[[ Provided records open ]]

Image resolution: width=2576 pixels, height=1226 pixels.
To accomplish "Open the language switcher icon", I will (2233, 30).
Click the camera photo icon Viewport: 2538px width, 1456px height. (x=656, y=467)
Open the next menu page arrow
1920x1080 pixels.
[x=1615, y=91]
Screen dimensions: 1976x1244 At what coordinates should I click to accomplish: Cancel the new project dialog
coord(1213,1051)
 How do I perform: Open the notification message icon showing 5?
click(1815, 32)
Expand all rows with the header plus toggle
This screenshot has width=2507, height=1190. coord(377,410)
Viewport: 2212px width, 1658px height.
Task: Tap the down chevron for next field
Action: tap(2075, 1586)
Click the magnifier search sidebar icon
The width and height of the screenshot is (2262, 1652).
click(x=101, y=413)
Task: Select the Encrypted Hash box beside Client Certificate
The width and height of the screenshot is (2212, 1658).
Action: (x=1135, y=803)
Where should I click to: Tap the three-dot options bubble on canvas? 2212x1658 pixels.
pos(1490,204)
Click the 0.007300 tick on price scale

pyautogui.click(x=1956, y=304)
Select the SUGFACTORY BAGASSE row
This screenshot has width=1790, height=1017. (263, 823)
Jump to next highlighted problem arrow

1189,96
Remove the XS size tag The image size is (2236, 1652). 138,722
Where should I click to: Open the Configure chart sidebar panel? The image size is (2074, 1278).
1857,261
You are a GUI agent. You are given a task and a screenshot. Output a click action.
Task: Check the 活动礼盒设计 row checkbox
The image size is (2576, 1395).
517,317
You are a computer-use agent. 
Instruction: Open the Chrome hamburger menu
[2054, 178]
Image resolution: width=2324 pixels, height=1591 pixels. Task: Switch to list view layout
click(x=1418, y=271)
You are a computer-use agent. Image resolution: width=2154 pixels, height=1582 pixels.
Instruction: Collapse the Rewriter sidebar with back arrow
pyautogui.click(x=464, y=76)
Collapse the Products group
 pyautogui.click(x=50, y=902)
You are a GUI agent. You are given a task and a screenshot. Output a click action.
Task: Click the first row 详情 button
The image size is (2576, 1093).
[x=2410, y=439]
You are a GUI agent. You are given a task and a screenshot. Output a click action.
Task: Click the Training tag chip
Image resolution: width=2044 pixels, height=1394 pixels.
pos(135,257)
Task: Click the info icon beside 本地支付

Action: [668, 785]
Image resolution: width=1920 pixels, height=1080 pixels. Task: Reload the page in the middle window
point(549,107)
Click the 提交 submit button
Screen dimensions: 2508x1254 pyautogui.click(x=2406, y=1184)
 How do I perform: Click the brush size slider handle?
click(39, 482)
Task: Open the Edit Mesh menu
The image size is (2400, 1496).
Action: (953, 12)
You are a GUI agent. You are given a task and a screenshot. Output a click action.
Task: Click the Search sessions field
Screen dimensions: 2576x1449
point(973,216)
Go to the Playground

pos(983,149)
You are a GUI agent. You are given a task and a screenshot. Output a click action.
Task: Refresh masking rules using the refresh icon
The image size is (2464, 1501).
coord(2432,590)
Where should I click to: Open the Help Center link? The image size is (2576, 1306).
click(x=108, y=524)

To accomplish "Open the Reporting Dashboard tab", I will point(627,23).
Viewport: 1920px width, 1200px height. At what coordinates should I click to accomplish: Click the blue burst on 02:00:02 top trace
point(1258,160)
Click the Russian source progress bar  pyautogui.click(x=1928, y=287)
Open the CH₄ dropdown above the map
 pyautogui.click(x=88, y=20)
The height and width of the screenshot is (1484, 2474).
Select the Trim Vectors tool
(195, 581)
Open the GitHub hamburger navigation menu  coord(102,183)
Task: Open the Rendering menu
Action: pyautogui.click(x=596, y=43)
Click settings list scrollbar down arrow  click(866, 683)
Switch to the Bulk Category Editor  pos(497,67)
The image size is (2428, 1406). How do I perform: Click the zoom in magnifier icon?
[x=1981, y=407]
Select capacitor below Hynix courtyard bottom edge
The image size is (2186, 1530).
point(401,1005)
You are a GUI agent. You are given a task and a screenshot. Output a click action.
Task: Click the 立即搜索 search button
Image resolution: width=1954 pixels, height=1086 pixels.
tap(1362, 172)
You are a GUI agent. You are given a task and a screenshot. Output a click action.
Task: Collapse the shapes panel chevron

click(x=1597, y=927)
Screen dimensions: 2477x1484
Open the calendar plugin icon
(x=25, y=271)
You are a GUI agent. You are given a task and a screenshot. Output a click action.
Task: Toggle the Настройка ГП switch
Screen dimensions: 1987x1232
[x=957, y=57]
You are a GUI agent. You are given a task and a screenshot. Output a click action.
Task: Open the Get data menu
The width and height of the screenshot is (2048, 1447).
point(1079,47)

[[ Provided records closed ]]

▸ **Exercise**:
Only the lines above starting with the one with "Image resolution: width=1920" and going through the one with "Click the Russian" are to be copied, word for word and with both ends kept.

▸ **Solution to this problem**:
Image resolution: width=1920 pixels, height=1080 pixels. Task: Reload the page in the middle window
point(549,107)
Click the 提交 submit button
Screen dimensions: 2508x1254 pyautogui.click(x=2406, y=1184)
 How do I perform: Click the brush size slider handle?
click(39, 482)
Task: Open the Edit Mesh menu
The image size is (2400, 1496).
Action: (953, 12)
You are a GUI agent. You are given a task and a screenshot. Output a click action.
Task: Click the Search sessions field
Screen dimensions: 2576x1449
point(973,216)
Go to the Playground

pos(983,149)
You are a GUI agent. You are given a task and a screenshot. Output a click action.
Task: Refresh masking rules using the refresh icon
The image size is (2464, 1501).
coord(2432,590)
Where should I click to: Open the Help Center link? The image size is (2576, 1306).
click(x=108, y=524)

To accomplish "Open the Reporting Dashboard tab", I will point(627,23).
Viewport: 1920px width, 1200px height. At what coordinates should I click to accomplish: Click the blue burst on 02:00:02 top trace
point(1258,160)
Click the Russian source progress bar  pyautogui.click(x=1928, y=287)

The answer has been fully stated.